I came up with a way of viewing memory palaces that I find quite interesting. I’ve got into CS recently and learning about data structures has my head in this space. An image can be viewed as an encoding of some information, together with a pointer to another image.
So in the journey method, we have a sequence of locations location_1,location_2,location_3,…,location_m. And these locations are ordered by the journey through them. Then if we want to memorize value_1,…,value_m, we first encode these values into an image. Then we make the location_1 image point to the value_1 image by associating the two, and make the location_2 image point to the value_2 image, etc…
Then we can use the order of locations that we have memorized before hand to trace through each of the location images, recalling the value image they point to, and thus recalling the sequence of values we wished to memorize.
The linking method can be viewed as the construction of a linked list data structure, by remembering the first image, you can find the second image by seeing what the first image points to, then find the third image by seeing what the second image points to, etcetera, reproducing the list of values.
I wonder if along these lines other data structures could be constructed, for instance, a tree by associating two images with each image, though this might be difficult.

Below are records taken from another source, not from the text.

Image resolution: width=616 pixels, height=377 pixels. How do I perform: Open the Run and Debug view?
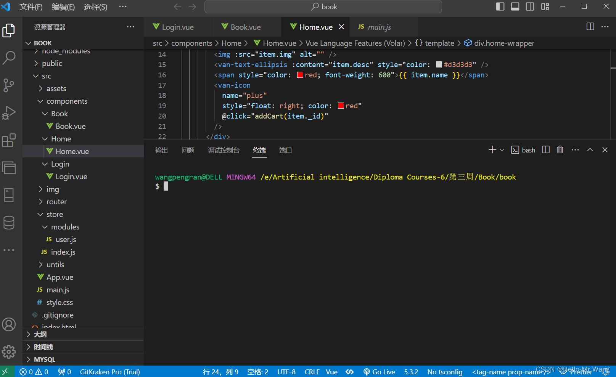tap(9, 113)
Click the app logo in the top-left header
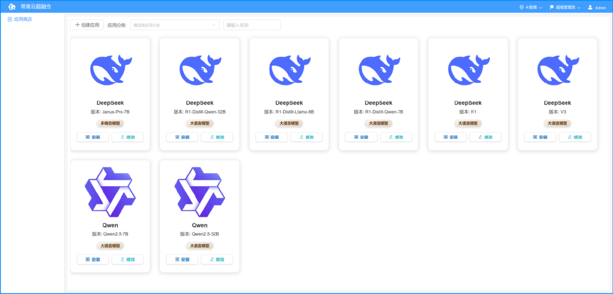613x294 pixels. [12, 7]
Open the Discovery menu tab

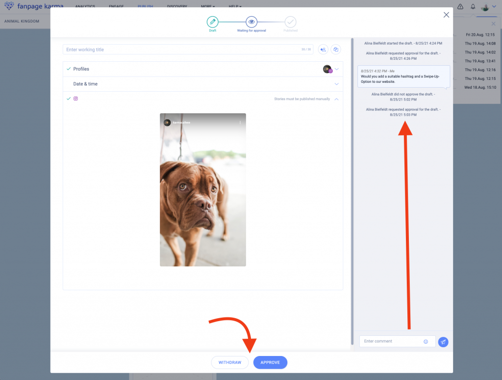[x=177, y=7]
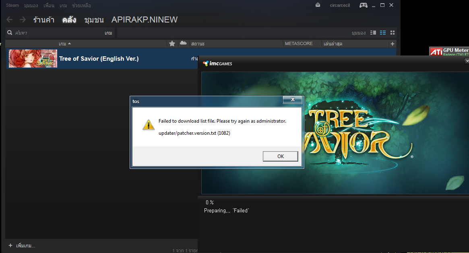469x253 pixels.
Task: Go back with the left arrow
Action: click(x=10, y=20)
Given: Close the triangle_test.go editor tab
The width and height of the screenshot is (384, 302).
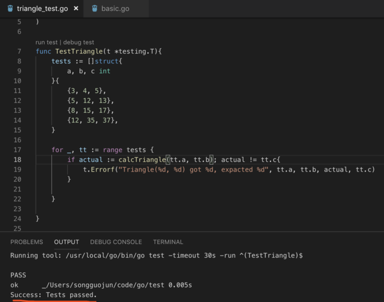Looking at the screenshot, I should point(75,9).
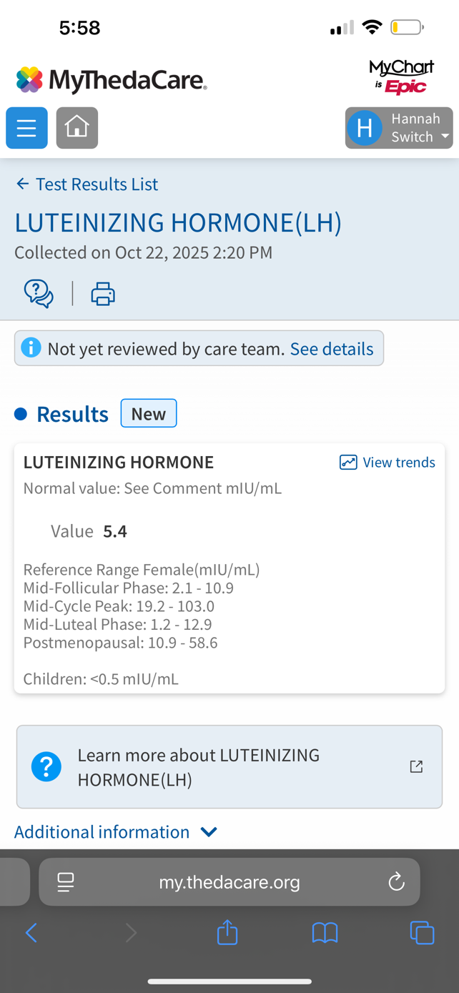Print this LH test result
This screenshot has height=993, width=459.
(x=103, y=294)
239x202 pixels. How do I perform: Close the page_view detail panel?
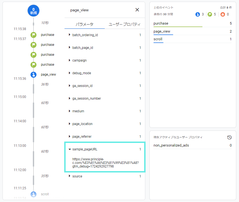tap(137, 10)
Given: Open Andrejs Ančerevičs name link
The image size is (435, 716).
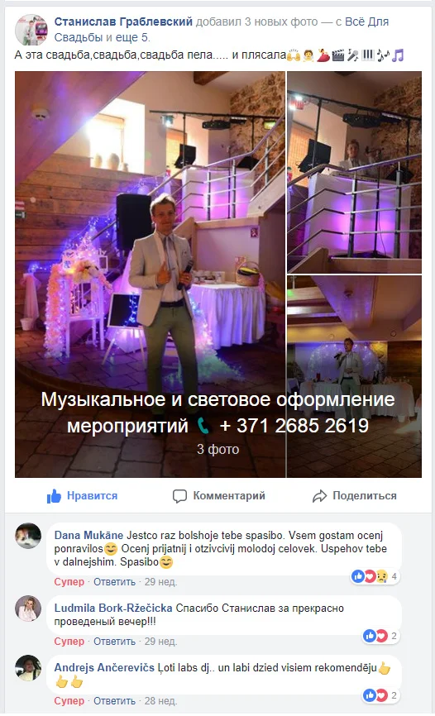Looking at the screenshot, I should [x=104, y=667].
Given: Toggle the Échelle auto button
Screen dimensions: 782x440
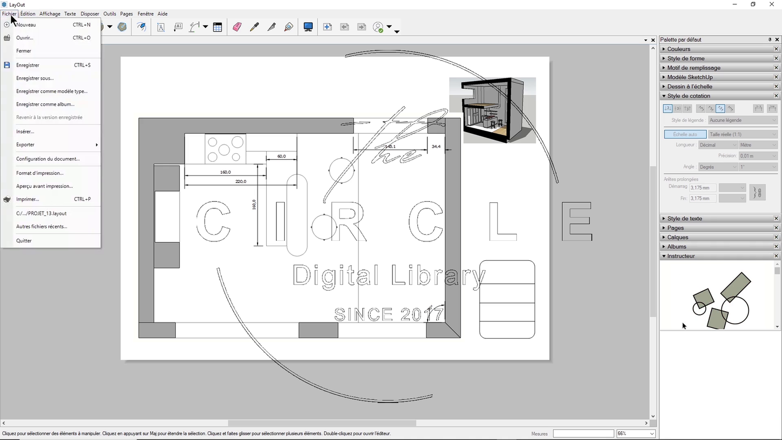Looking at the screenshot, I should pyautogui.click(x=685, y=134).
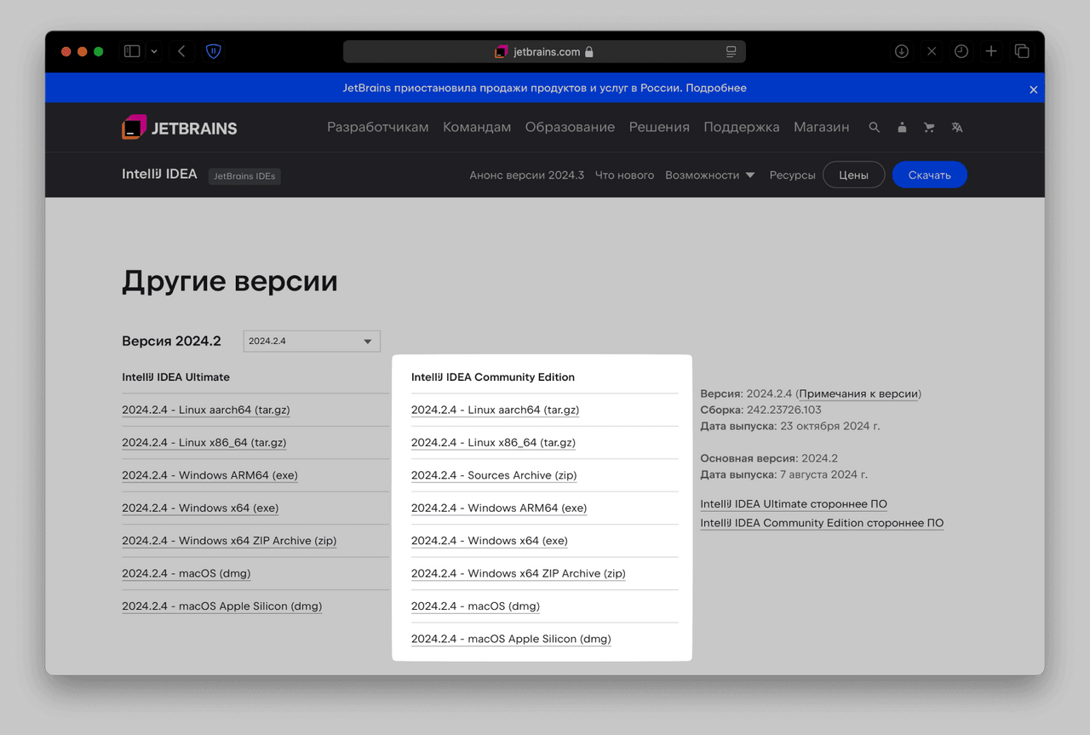The width and height of the screenshot is (1090, 735).
Task: Click the privacy shield icon in toolbar
Action: coord(214,51)
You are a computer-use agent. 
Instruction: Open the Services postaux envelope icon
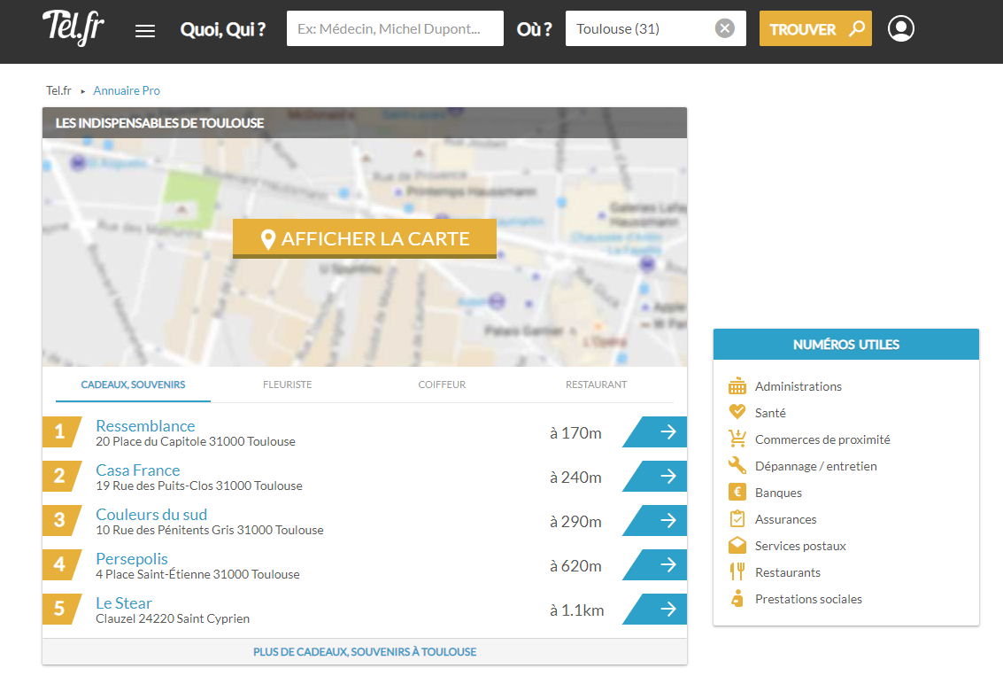[737, 546]
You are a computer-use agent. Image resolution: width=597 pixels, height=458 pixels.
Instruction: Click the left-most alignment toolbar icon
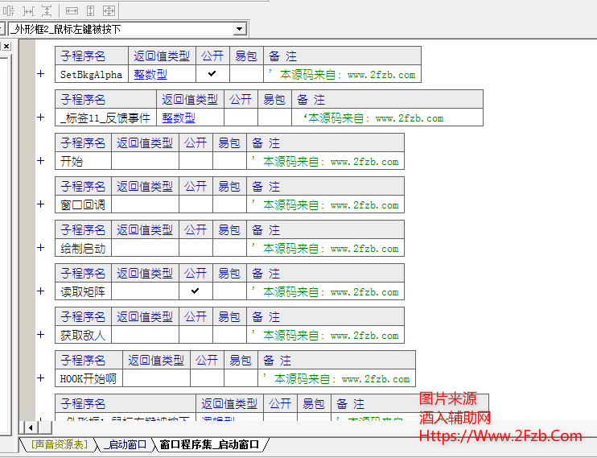pos(10,10)
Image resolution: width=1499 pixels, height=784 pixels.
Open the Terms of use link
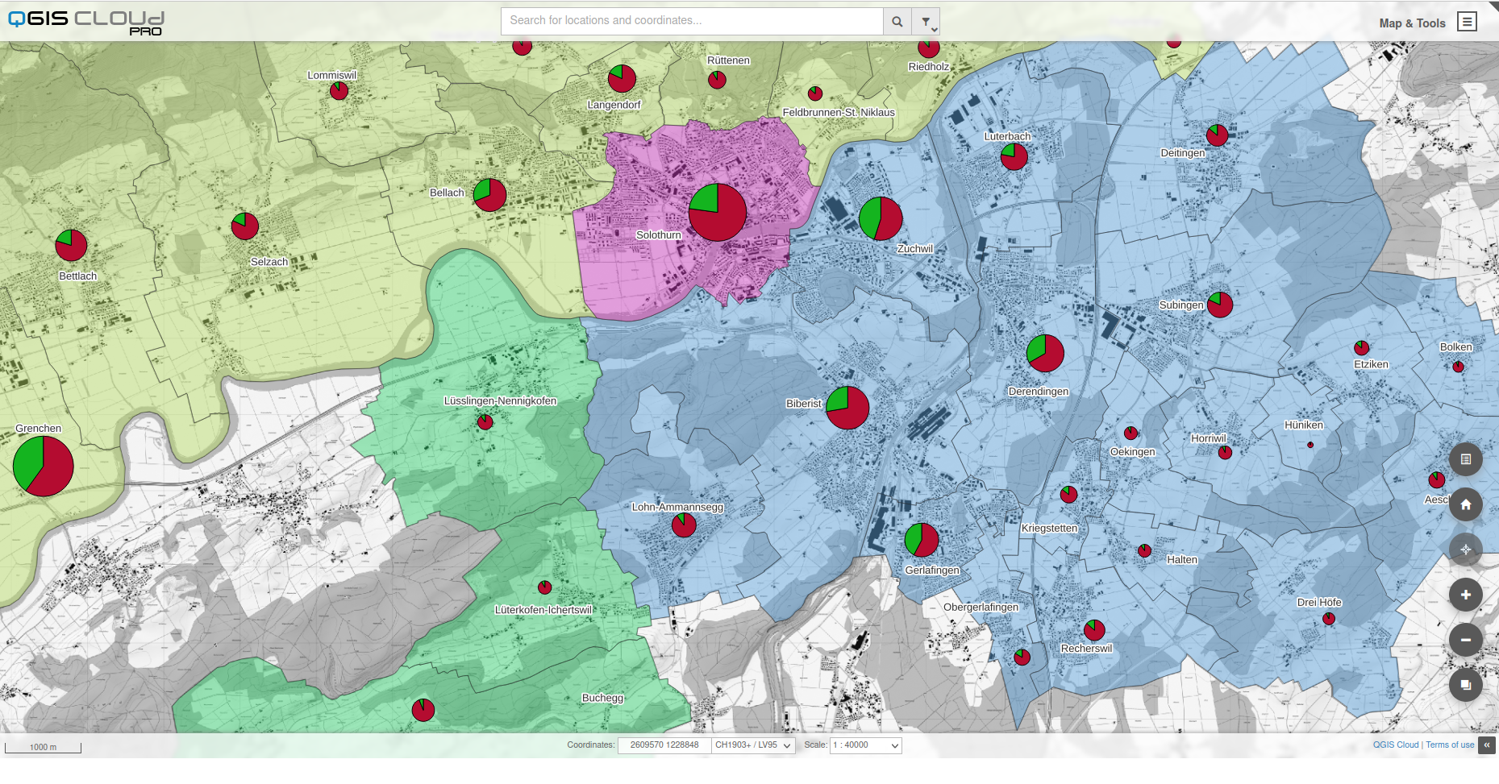pos(1450,745)
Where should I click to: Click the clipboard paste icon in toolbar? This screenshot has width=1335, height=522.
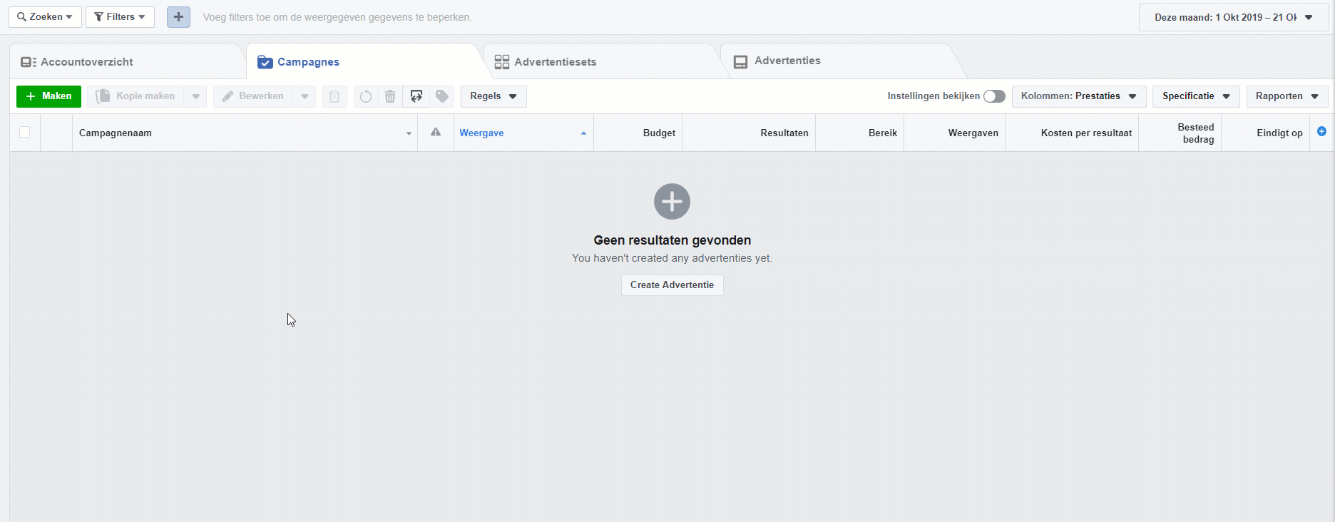coord(334,96)
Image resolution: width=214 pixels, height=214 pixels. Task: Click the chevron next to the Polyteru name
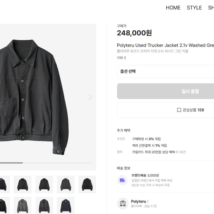click(x=148, y=201)
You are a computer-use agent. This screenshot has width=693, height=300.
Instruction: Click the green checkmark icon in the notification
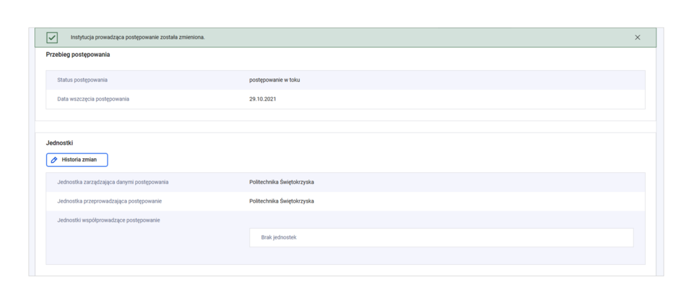point(52,37)
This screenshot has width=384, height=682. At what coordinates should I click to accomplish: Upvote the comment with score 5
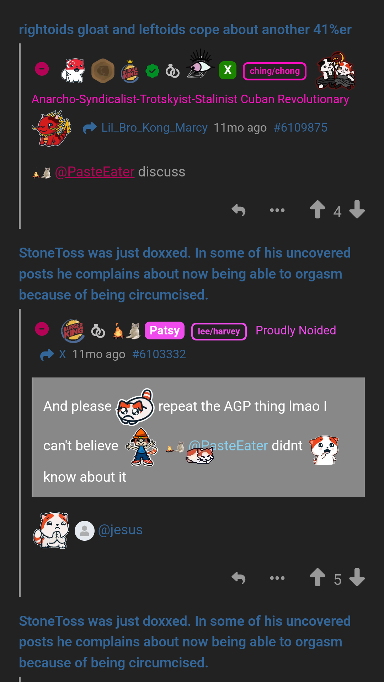coord(318,577)
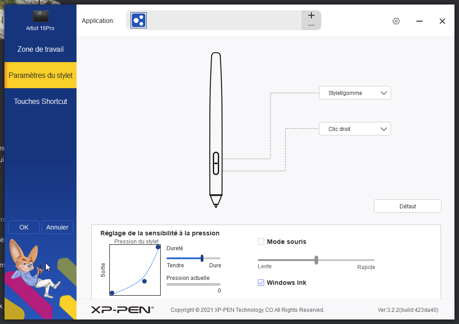Click the stylus side button on pen image
This screenshot has width=459, height=324.
[216, 163]
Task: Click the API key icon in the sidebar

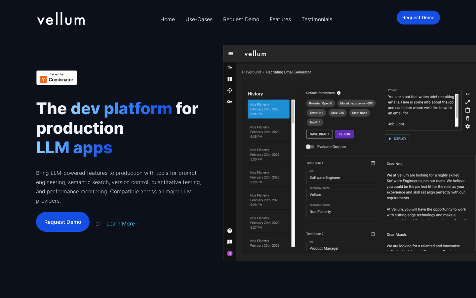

It’s interesting to make a comparison between human memory and computer memory I think. Computers generally have access to a linear memory, for instance they effectively have a list of numbers, and they can instantly recall for instance the 1000th number in the list. Whereas humans are awful at memorizing even small sequences of numbers without the use of other structures, especially at instantly recalling say the 90th item in a list of 1000. What humans are good at in memory is associating one concept with another. Effectively we can remember dictionaries quite easily by associating images in our heads, for instance {‘key1’:‘value1’,‘key2’:‘value2’,…}. A computer finds this task difficult, and has to hash each key to form an integer value where it can then store the value in its linear memory. So humans and computers both have their strentghs and weaknesses I suppose.